There are plenty of volunteer grape vines growing on the trees. They are likely ugni blanc grapes, but I’m no vigneron.
Sitting on the ‘road’ at the edge of the property are a couple of lines of cuttings from the adjacent vineyard. There’s a cool piece of machinery that runs through the vines picking up the pruned stems and baling them. Don’t light a fire nearby.
A view back through the new parcel onto our farm. That’s the power supply to our farm and to the little hameau behind us.
Rosebud the Hilux parked on the border between the new parcel (left) and our farm. The mess on the right is a series of piles of vines as yet un-gathered into a vine mountain. The paddock called Colorado is in the background.

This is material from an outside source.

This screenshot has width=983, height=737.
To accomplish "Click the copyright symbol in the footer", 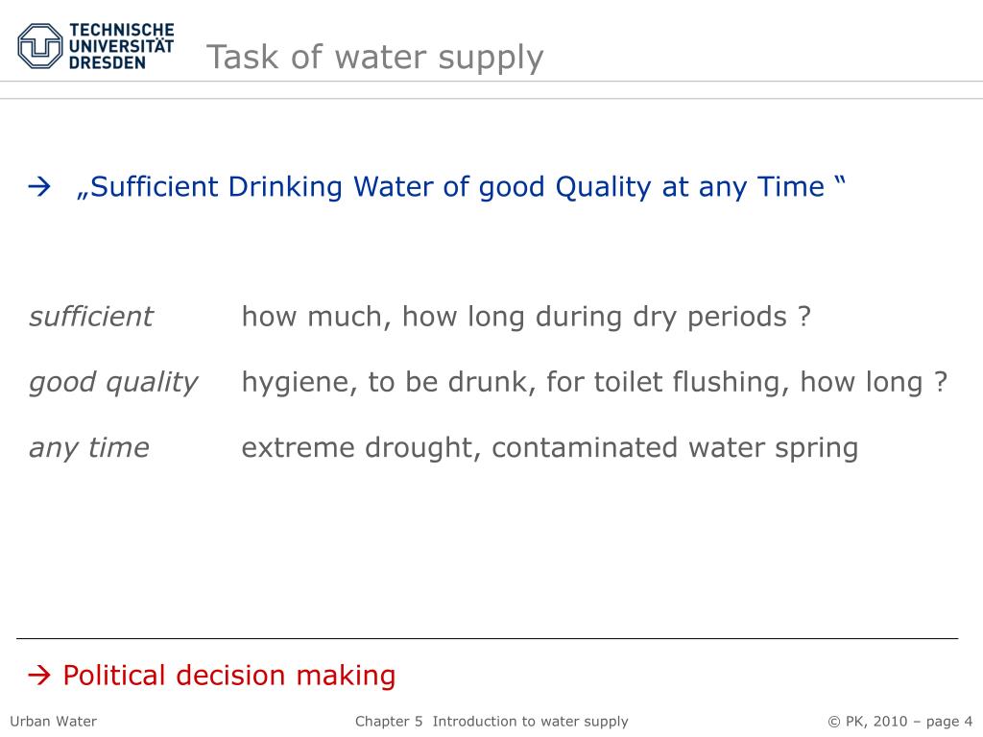I will point(834,722).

And here are some friendly neighborhood Blondes. They are sitting on a paddock that had been cut for hay and they are eating the regrowth. We haven’t had much rain this spring and so there hasn’t been much regrowth. But it is a big paddock and there are only six cows in there, walking around eating the short grass. Most farmers are feeding hay or haylage to their herds now.
The retired farmer who owns the barn in the background is an interesting guy. He talks about his father getting arrested by the Nazis in the war and held in jail for four years, but he doesn’t seem bitter. His father learned German and his son (the old boy) knows a few words and likes to sprinkle them into his French.